Thursday, August 27, 2009

moloko

the moment i looked at this vandalized city sculpture in reus (small city, south of barcelona, where famous architect antoni gaudí was born), i identified myself with it. with her. i was breastfeeding at the time, and let me tell you, it's tough. sure, it's healthy, natural and beautiful, but exhausting and, at times, even excruciating. that is something i was not expecting while i was expecting, during which a lot of my energy, and a little bit of fear, were focused on childbirth.

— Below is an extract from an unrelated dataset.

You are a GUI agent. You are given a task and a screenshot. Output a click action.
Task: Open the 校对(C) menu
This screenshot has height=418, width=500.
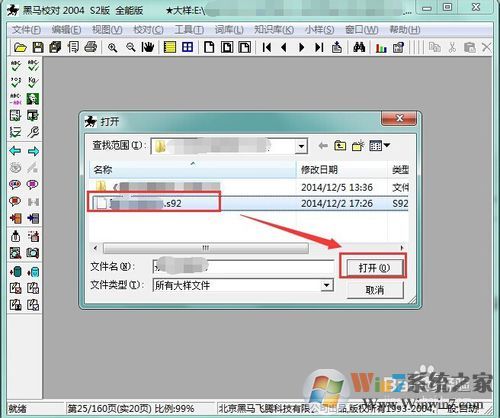coord(148,30)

for the first few days, it was a cup of tea, lovely and sweet. as the hours progressed and the feeding continued, a slight discomfort turned into shut-your-eyes-and-squeeze-someone's-arm-pain that eventually became unbearable pain. after all, a tip of me was being sucked ferociously by a tiny, yet very hungry person.
what did i do? i pumped my way through three months of breastfeeding in a bottle. i did it every three hours, whether at home, in the car, at the museum (in the restroom, of course) or on an airplane. it was physically draining, which is why, when my coco became as plump as a cherub, i gradually stopped my supply. apparently, if i had originally sweated it out for two to four more weeks, everything would have gone back to cup-of-tea mode. unfortunately, i learned this after pumping my heart out.